The recent stories of huge fish being landed off the Durham coast brought back some splendid memories of my amateurish sea angling exploits as a youngster.
I never came close to catching an eight foot long shark, but my attempts with pretty limited equipment brought a lot of fun.
Our fishing tackle was cheap and cheerful, and my friends and I would drool at shop windows and catalogues with expensive rods and gadgets way beyond our pocket money budgets.
Our favourite spots were both on the Headland, at the Pilots’ Pier and right at the end of the Heugh Breakwater – a structure in much better condition in those days.
That far end of the breakwater always felt a bit like being at sea – looking back on the lovely frontage of god’s own country from quite a distance. Rather than a rod, we usually used a simple square frame which had the line wound around it.

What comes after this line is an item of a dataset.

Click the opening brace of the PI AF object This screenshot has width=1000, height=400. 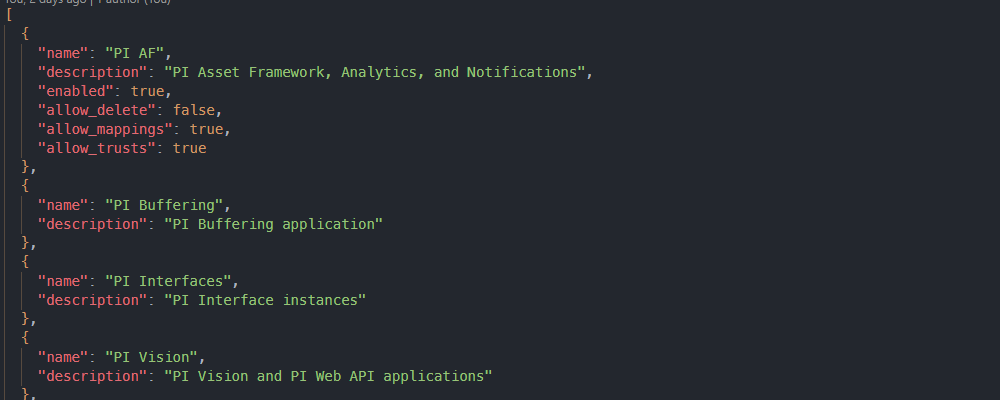(x=25, y=34)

You had to be really careful when you unwound the line as the hooks could cause serious damage if you lost concentration and ended up with one stuck in your hand.
The next job was to thread some unlucky lugworms onto the hooks and it took me a while to get used to doing that.
We used to call at a fishing tackle shop in Northgate to pick up the bait, and I can imagine those huge buckets of wriggling worms even now.
Uneducated people outside the north east won’t appreciate how confusion could reign with the two very different meanings of the word “bait”.
As well as meaning what went on your hook to tempt fish, it could also mean, of course, what your dad took to work as his lunch-time snack at the shipyard.
I don’t remember having a lot of success as a fisherman. But there was always a sense of optimism every time you swung the weighted line around your head and cast it into the waves of the cold North Sea.
Quite often, one of us would shout excitedly that we had a bite and would tug away at what felt like a huge fish on the end of the line.
Frequently, it was simply the sinker caught on a rock and the last tug snapped the line and all went slack.
A marine archaeologist searching around the Headland would find a huge haul of hooks, sinkers and lines we left behind.
Rather more successful was our technique of using an old bike wheel as a way of catching crabs and, if you were really lucky, the occasional lobster.
You would scrounge some fish heads from a shop and then, even worse than threading worms on a line, jam them on the rusty spokes of the wheel.
With a length of rope attached, you then whirled the wheel around your head like an Olympic hammer thrower and sent it into the sea. Then you simply waited – an hour or more - before hauling it up to check your catch.
We usually took an old sack with us to store the highly surprised crabs before their journey home to the kitchen.
One day, we had a really successful trip with five crabs captured – but we had all forgotten to bring a strong bag.
We carried them home on the bus in our bare hands. But we realised on disembarking in West View that we now only had four of the beasts with us.
If you were on that bus after us, I do owe you an apology.